Portugal is looking at months in limbo after a political scandal that’s left the country without a prime minister and raised questions about mining projects central to Europe’s green energy ambitions.
The corruption probe that’s rocked the nation of 10 million has already led to the resignation of Antonio Costa as premier this week. That’s left the Socialists, currently the country’s biggest party, in search of a leader before a snap election likely to take place early next year.
The political upheaval undermines the view of Portugal as a beacon of stability with a track record of fiscal responsibility after it needed a bailout during the euro-area debt crisis. That may hamper its ability to attract outside investment, something it’s pushed hard for in recent years.
At a conference in Lisbon on Thursday, the concern was clear, and some of the country’s top bankers said the country needs to move quickly to address the issues rather than let them linger and do further damage.
“What happened has direct impact and creates apprehension in relation to the country,” said Miguel Maya, the chief executive of Banco Comercial Portugues SA, Portugal’s biggest publicly traded bank. “We must be quick to respond to this, which is a particularly difficult time.”
The mood was already shifting after the government this year shut down its golden visa program and announced plans to end a scheme that offered lower tax rates to some people who moved to the country. Both decisions were touted as a response to a housing crisis that had sent prices soaring, particularly in Lisbon. But the decisions may also deter some workers, like the so-called digital nomads, that Portugal has been trying to lure.
Portugal’s tech aspirations also took a bruising recently because of controversy surrounding the Web Summit, an annual event in Lisbon that’s proudly backed by the government and is seen as Europe’s largest technology conference. It’s been in disarray after large companies and investors pulled out following comments made by the event’s founder in relation to Israel.
Read more: Runaway Property Costs Push Portugal to End Golden Era of Visas
One part of the corruption probe that erupted this week is focused on the granting of concessions for lithium projects in Barroso in the north of the country. According to Tuesday’s statement from the prosecutor, some suspects referred to interventions by Costa. It didn’t provide further details, citing the ongoing investigation.
Portugal has sought to stand out in its attempts to boost renewable energy production and reduce reliance on fossil fuels. The European Commission has classed lithium a critical material given its use in products such as electric vehicle batteries, and Portugal’s reserves are among the biggest in Europe.
London-based Savannah Resources Plc won environmental approval for a mine earlier this year after a long-running process to meet certain requirements, and announced its drilling program for the site last month.

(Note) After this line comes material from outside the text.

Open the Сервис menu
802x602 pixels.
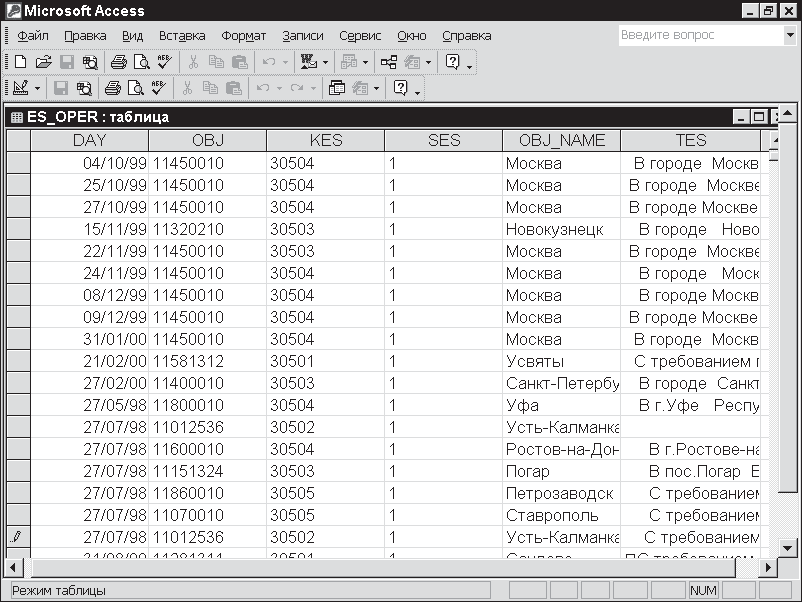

Investigators visited Savannah locations as part of their work, it confirmed this week. The company, which describes itself as “enabling Europe’s energy transition,” said none of its employees are targets of the investigation and it has always acted lawfully.
Election Timing
The question for Portugal’s political parties is how all this affects voters. President Marcelo Rebelo de Sousa will host a gathering of his advisory council at 3 p.m. in Lisbon and is expected to set a date for a snap election after that meeting. The timing may also affect the approval of the 2024 budget, and plans to privatize state-owned airline TAP SA may be disrupted.
Costa had a rare majority in Parliament, and that’s unlikely to be repeated. According to the most recent poll, the opposition PSD was less than 4 percentage points behind the Socialists. The far-right Chega party, through smaller, is growing in support.

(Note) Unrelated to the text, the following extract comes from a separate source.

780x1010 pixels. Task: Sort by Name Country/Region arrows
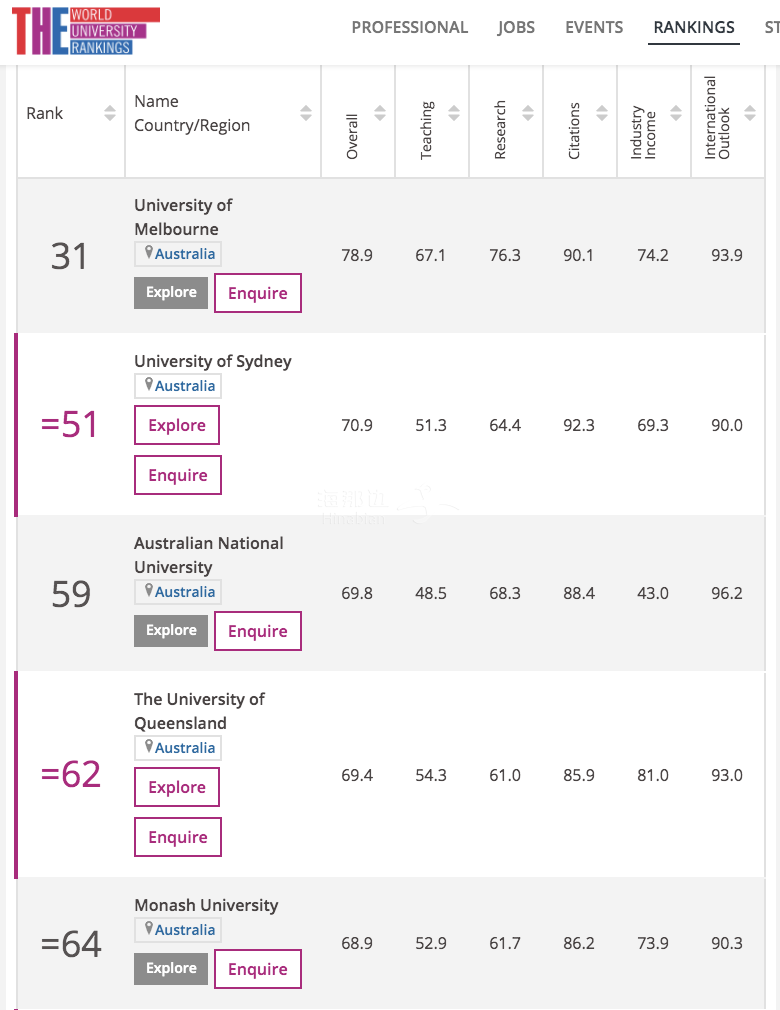coord(306,113)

The Socialists still have no clear successor to Costa, though Finance Minister Fernando Medina and former Infrastructure Minister Pedro Nuno Santos have been seen as possible candidates.
“We have major challenges ahead,” said Joao Pedro Oliveira e Costa, CEO of lender Banco BPI SA, a unit of Spain’s CaixaBank SA, citing issues including housing. “This situation we are experiencing is not at all pleasant on several levels, not only because of the country’s reputation, but also because it creates a waiting period that the country does not need.”